Вот и молиться мне зачем? Давно уж начал… Да и не верю-то я если. В человека – конечно. В Бога – смешно. Сосредоточился. И натянулся – как струна. Задень сейчас меня – порвусь. Рядом кто – всех пересеку. И не ослаб за это время.

Но было как-то со мной странное. Случилось.

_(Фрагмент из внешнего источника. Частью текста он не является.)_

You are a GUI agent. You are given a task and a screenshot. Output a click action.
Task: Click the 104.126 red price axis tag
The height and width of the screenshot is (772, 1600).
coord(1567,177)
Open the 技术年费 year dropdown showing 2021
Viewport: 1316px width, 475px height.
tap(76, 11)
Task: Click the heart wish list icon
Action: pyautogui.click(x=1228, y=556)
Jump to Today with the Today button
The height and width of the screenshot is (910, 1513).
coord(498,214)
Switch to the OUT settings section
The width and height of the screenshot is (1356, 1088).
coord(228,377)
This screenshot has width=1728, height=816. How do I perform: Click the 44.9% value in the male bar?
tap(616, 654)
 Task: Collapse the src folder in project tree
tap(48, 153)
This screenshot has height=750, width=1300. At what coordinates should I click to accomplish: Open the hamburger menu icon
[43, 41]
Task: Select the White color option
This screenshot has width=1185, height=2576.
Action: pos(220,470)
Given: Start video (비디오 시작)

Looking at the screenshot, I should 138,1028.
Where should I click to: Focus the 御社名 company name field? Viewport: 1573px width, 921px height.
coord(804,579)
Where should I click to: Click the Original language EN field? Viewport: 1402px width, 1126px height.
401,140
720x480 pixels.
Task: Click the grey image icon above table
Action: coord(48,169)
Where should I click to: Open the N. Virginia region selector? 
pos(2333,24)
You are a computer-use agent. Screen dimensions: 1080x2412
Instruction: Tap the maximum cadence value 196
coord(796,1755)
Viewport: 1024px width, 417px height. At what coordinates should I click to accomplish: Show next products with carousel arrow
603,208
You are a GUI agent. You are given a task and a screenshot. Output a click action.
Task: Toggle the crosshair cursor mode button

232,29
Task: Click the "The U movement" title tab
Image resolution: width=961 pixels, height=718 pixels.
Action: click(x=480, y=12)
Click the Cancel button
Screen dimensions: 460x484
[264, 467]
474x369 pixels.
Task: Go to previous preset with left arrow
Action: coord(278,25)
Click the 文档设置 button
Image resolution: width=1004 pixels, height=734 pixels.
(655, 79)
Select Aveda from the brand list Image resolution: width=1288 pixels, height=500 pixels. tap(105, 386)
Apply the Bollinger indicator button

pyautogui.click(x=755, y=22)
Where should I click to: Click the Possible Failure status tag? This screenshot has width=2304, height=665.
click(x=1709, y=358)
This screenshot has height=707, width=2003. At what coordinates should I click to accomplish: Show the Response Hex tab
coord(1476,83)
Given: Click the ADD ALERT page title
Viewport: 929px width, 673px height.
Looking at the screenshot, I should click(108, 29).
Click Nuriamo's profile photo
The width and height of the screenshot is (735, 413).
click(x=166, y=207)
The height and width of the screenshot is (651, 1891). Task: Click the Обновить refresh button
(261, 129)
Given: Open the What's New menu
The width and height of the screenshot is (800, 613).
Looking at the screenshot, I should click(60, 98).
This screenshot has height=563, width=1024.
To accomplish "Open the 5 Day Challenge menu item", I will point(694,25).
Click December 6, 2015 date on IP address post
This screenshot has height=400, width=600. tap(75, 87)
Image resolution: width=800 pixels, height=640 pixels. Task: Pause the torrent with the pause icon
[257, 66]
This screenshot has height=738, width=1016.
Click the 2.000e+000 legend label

Отслужил в погранвойсках. Дембельнулся. Стал с Тасей дружить. Понравилась. Уходил в армию, она была ещё, как мне казалось, маленькой. Вернулся – вижу. В школе тогда ещё училась, в десятом классе. Красивая. Брови у неё такие – чёткие. Ни у одной подобных не видел. И ресницы – упругие – веками помню – касалась. И сейчас… И взгляд – особенно когда… с такой беспомощностью, хочется прижать. Хоть плачь. Не плачу – утомился. Подарок, думаю, ей к свадьбе сделаю – добуду соболей на шапку. Свадьбу решили через год сыграть – школу-то надо было ей закончить. Пошёл в тайгу. В январе. Шестого. В мой день рождения. Мать говорила всё: в Сочельник. Ты у меня родился, мол, в Рождественский Сочельник. Ну и запомнил. Далеко забрёл. Метель началась. С сопки покатился – сломал обе лыжи об валёжину – споткнулся. Не бросил лыжи – из-за камуса. Думаю, на другие после натяну. Несу по лыжине под мышкой. Устал так, что в глазах темнеть стало. Потемнело. Ещё – голодный – подвело живот. Повалился прямо в снег. Набрал в рот снегу. Во рту его таю. Лежу. И видится мне вроде, вроде и глаз не закрывал. Как наяву. Дом изнутри. Чей-то. Стена горит. Огонь подбирается к божнице. А на божнице одна-единственная икона. Богородица с Ребёнком. И смотрят Оба на меня – как будто с просьбой. Пламя уже лизать икону принимается. А я стою, смотрю, но ничего не делаю. Как столб. И тут вдруг кто-то… и не с иконы, а со стороны, над моей головой будто… громко мне говорит… голос отца, тогда уже покойного, мне было трудно не узнать: «И ты потерпишь?» Кинулся я снимать икону с божницы и опалился об огонь… Тут и проснулся. Снял рукавицы. Смотрю: ожоги будто на руках – чуть обморозил, и пальцы светятся – как свечки. А если бы не проснулся, не было бы меня уже в живых – и не заметил, как замёрз бы. Оно и к лучшему бы, может… А то иду вот.